Feature name: Consolidation in LEFT JOIN stacks
Associated: #20828

Summary

Stacks of LEFT JOINs seem to be a pretty common pattern in user queries. Our plans for these turned out to have a problematic feature: at each of the LEFT JOINs we have a Union and a Negate (resulting in records that would cancel out with a consolidation), but there is a dataflow path with no consolidation between one Union-Negate and the Union-Negate for the next LEFT JOIN. This means that each of the LEFT JOINs we will accumulate more unconsolidated intermediate data, resulting in a lot of extra work for downstream operators.

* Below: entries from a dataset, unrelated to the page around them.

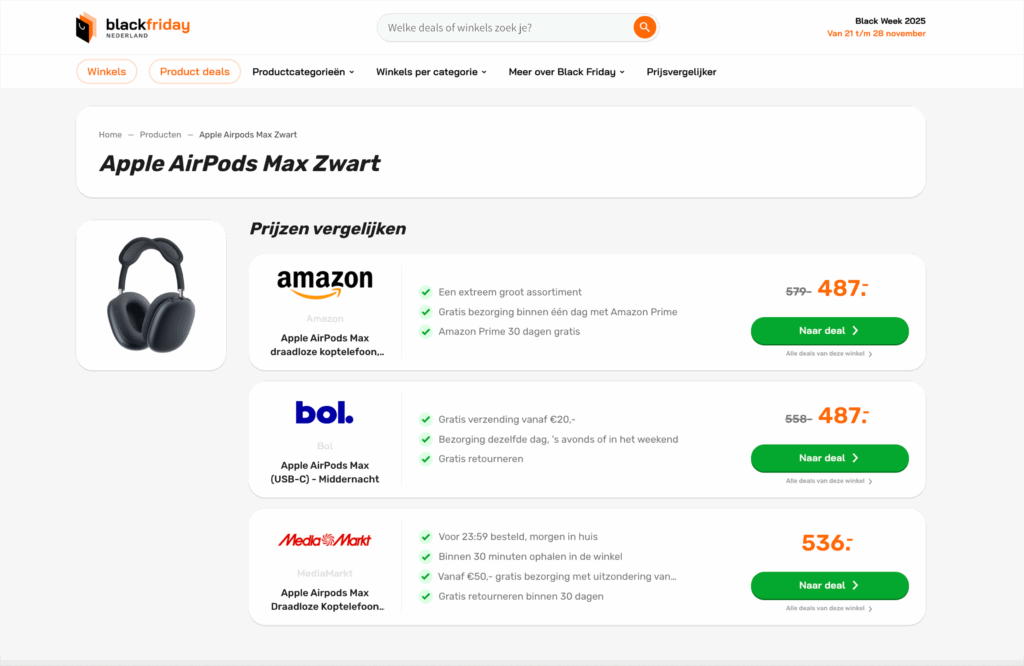Open the Prijsvergelijker menu item
Screen dimensions: 1024x666
(681, 72)
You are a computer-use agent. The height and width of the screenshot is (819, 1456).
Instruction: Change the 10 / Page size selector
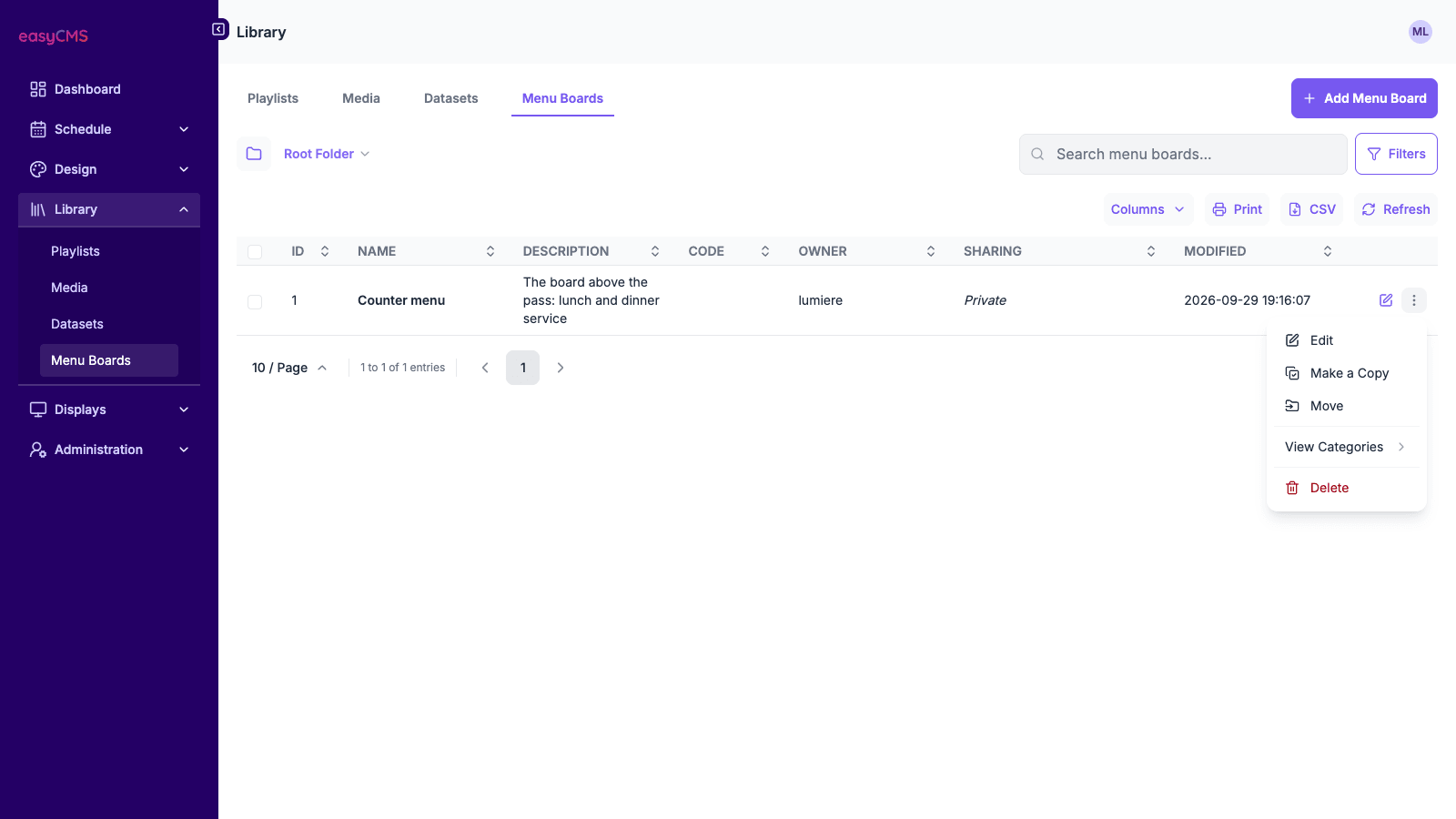(289, 368)
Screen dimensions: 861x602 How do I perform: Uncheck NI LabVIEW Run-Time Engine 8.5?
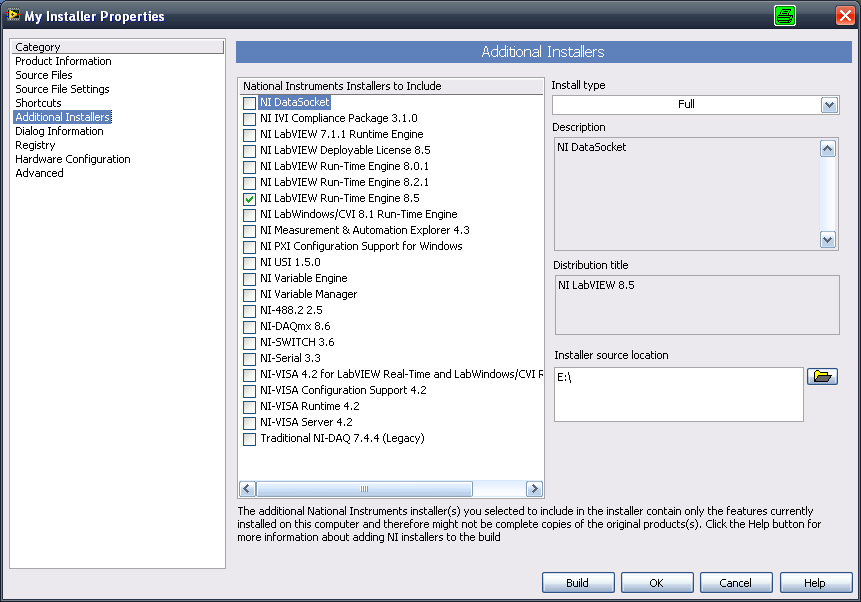249,199
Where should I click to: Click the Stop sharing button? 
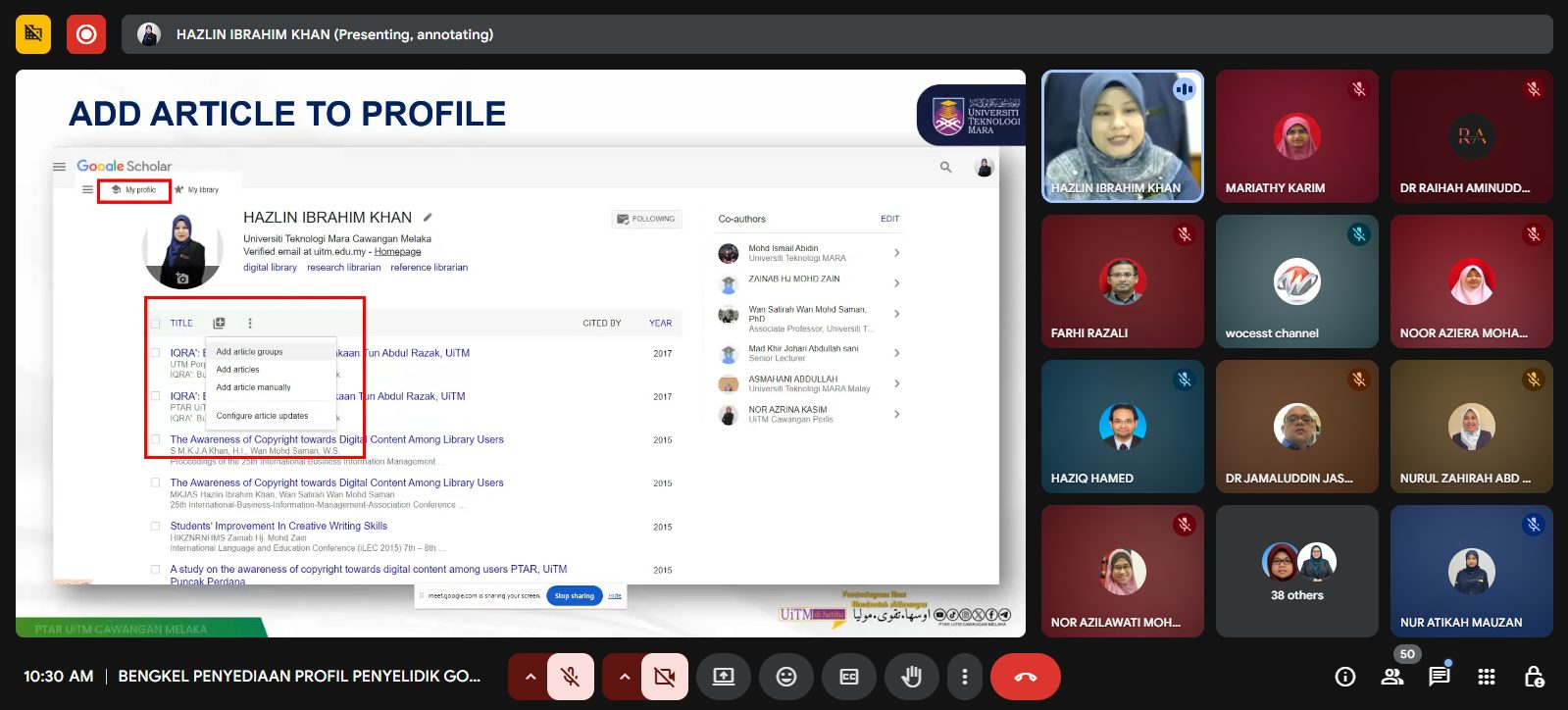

We propose a simple fix: We insert a consolidation at each of the Union-Negates to immediately make the negated records cancel out. This fix will unfortunately result in some increased memory usage (especially when processing snapshots), but we argue that the simplicity of this solution is worth the extra memory usage for now. Later we can reconsider some more complicated alternative solutions, which we also briefly discuss at the end of this document.

Motivation

Examine the following query and its plan. The // x, y numbers show how many records we have at those points in the plan if we don't consolidate at the Union-Negates or if we consolidate immediately after each Union-Negate, respectively. We set up the experiment in a way that each of the input relations have exactly 1 record, and all the records match, i.e., that there are no records in the outer sides of LEFT JOINs (which is the worst case for the consolidation problem).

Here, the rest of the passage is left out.